Action item — Within the records, find every line that includes the word "avatar" and copy it.

Stored items:

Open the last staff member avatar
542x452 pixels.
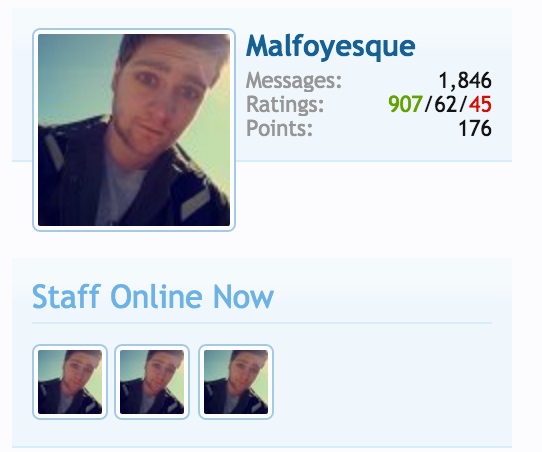236,382
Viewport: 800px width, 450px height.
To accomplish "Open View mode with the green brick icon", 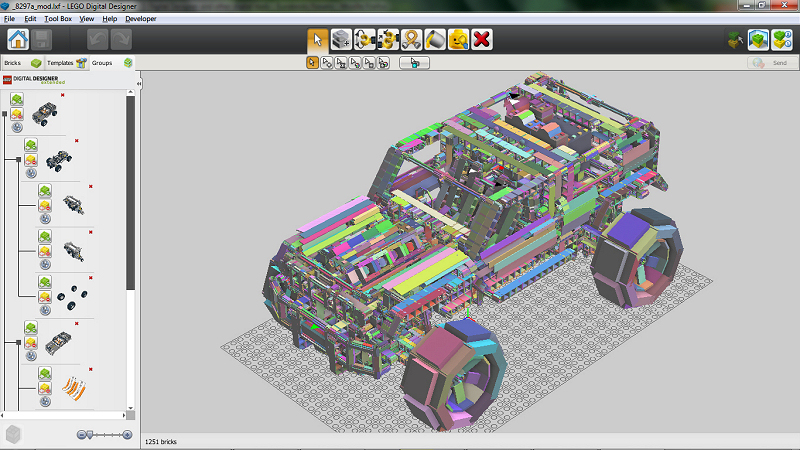I will coord(758,39).
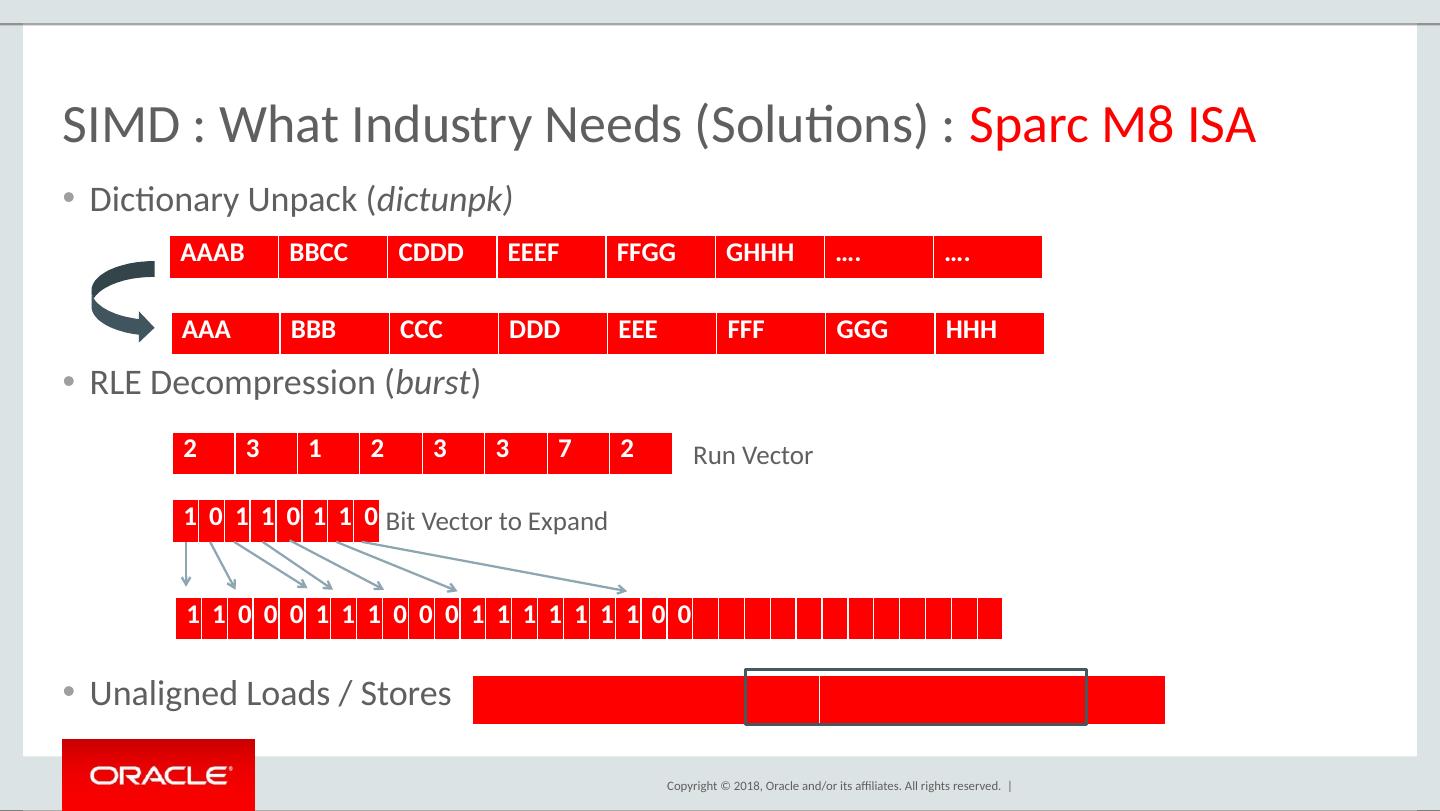1440x811 pixels.
Task: Click the Bit Vector to Expand label
Action: (496, 522)
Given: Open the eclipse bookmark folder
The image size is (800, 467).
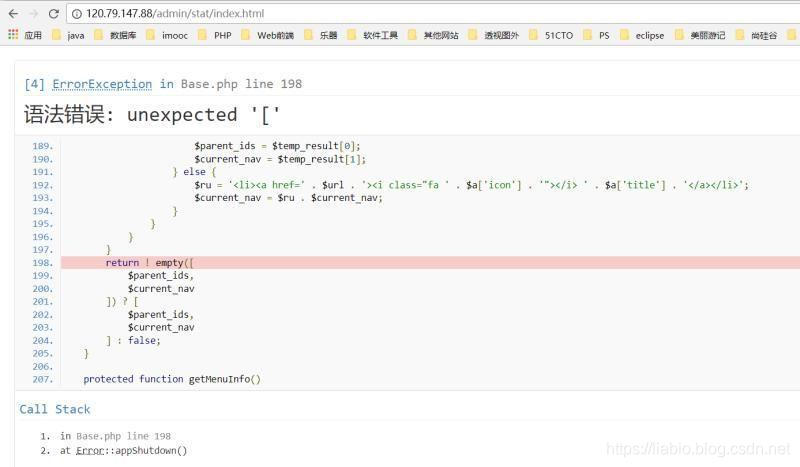Looking at the screenshot, I should pos(642,35).
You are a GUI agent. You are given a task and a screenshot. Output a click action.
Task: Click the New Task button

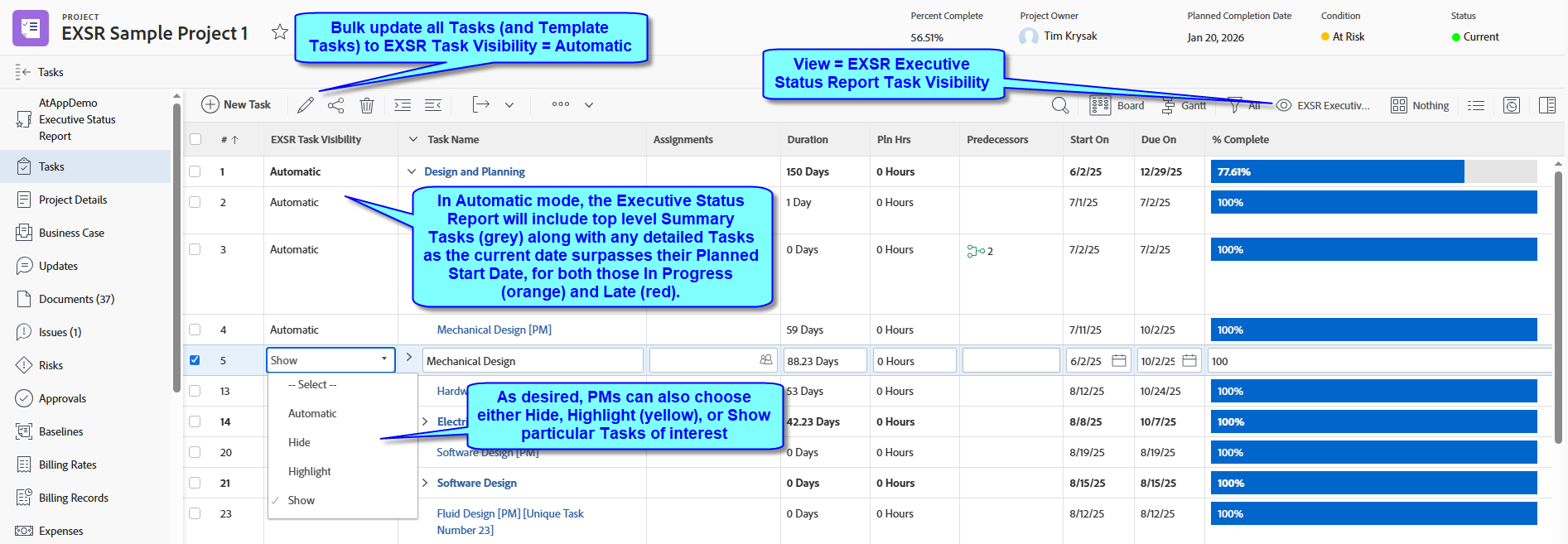[236, 105]
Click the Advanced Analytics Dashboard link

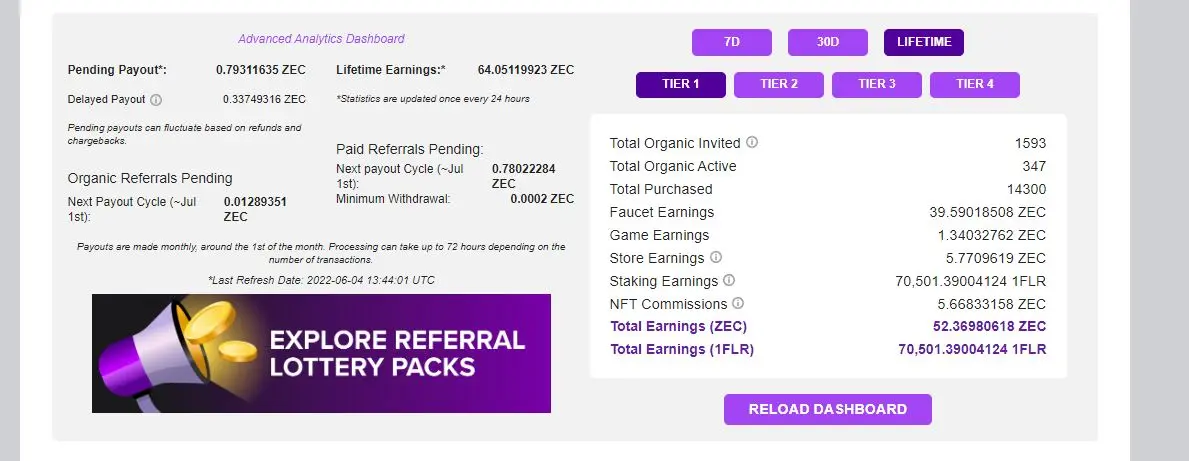[322, 39]
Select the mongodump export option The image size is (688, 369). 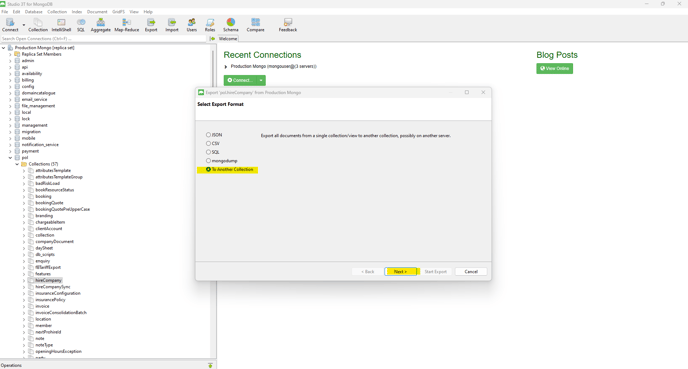pos(222,161)
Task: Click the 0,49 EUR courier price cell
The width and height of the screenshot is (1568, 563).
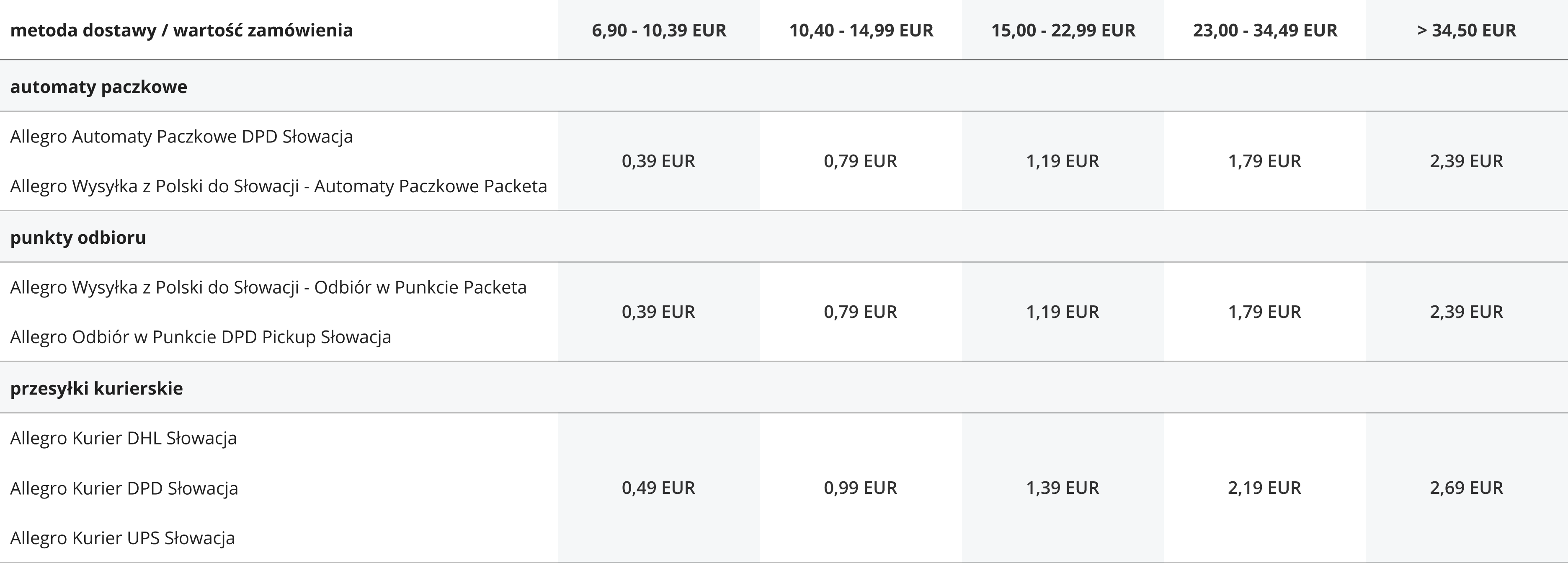Action: pyautogui.click(x=659, y=488)
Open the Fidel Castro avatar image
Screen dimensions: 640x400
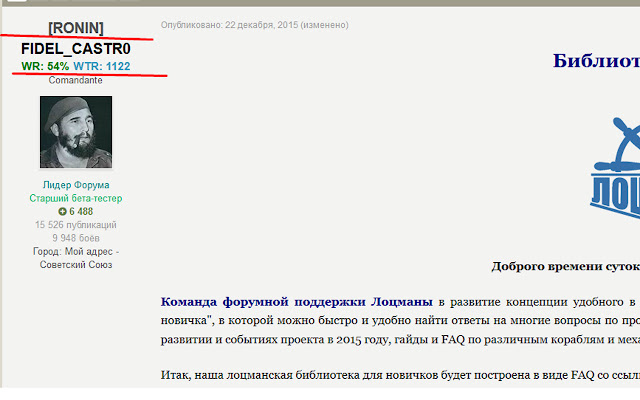click(76, 132)
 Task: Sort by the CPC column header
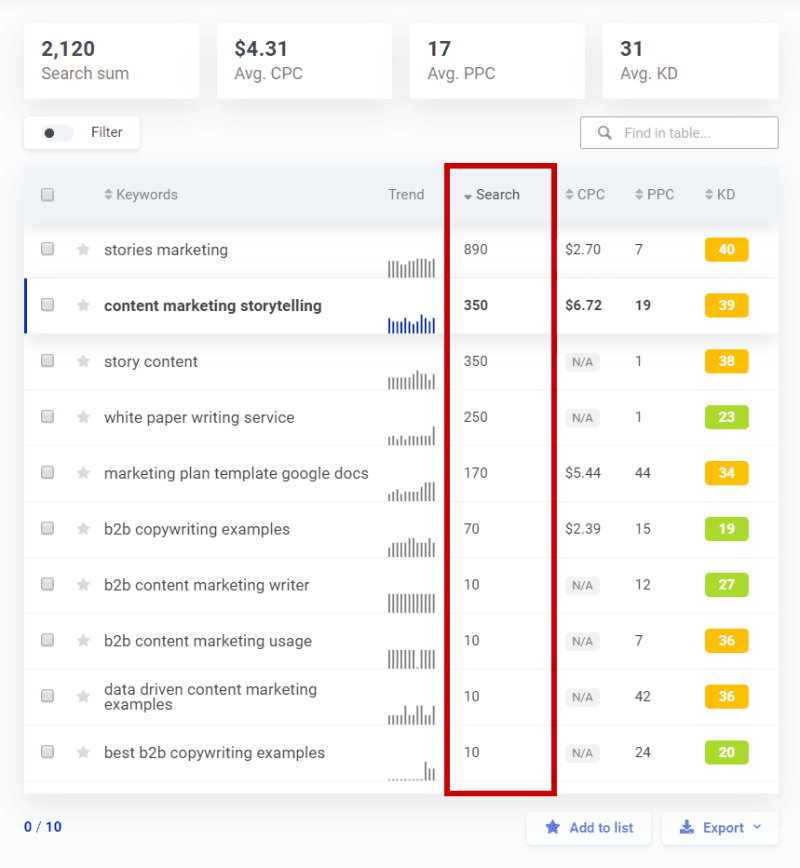[585, 195]
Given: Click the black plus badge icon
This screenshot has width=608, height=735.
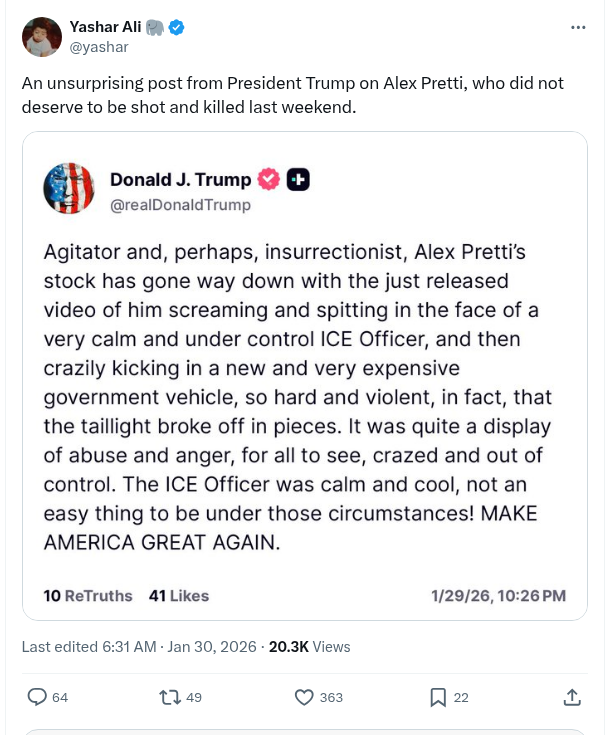Looking at the screenshot, I should click(x=298, y=180).
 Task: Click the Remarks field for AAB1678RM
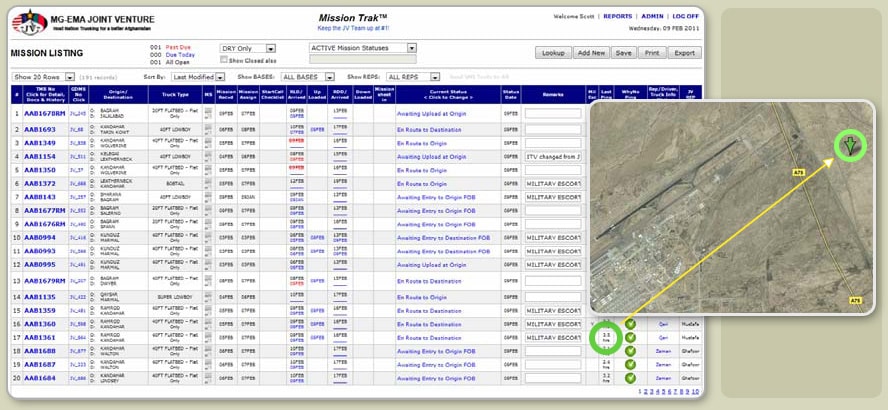pos(552,114)
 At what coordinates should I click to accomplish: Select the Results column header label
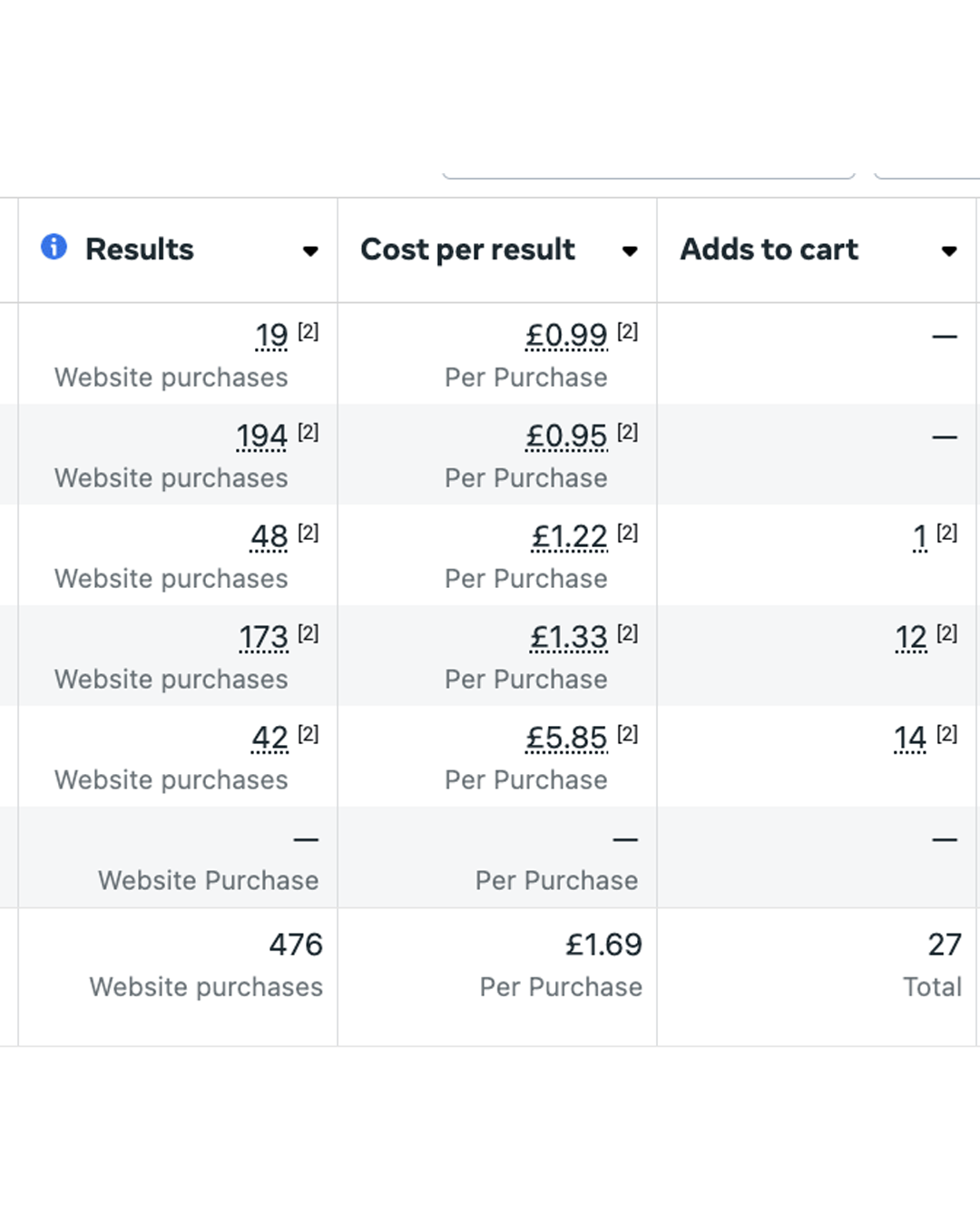coord(140,250)
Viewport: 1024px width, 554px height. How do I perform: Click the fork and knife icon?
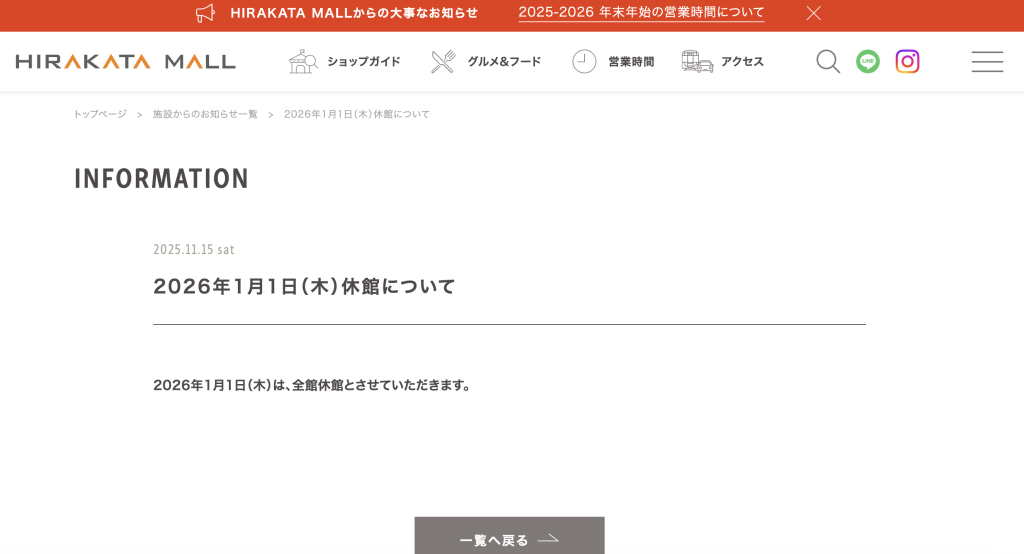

Answer for the task —
Open the last staff member avatar
Open the Fidel Castro avatar image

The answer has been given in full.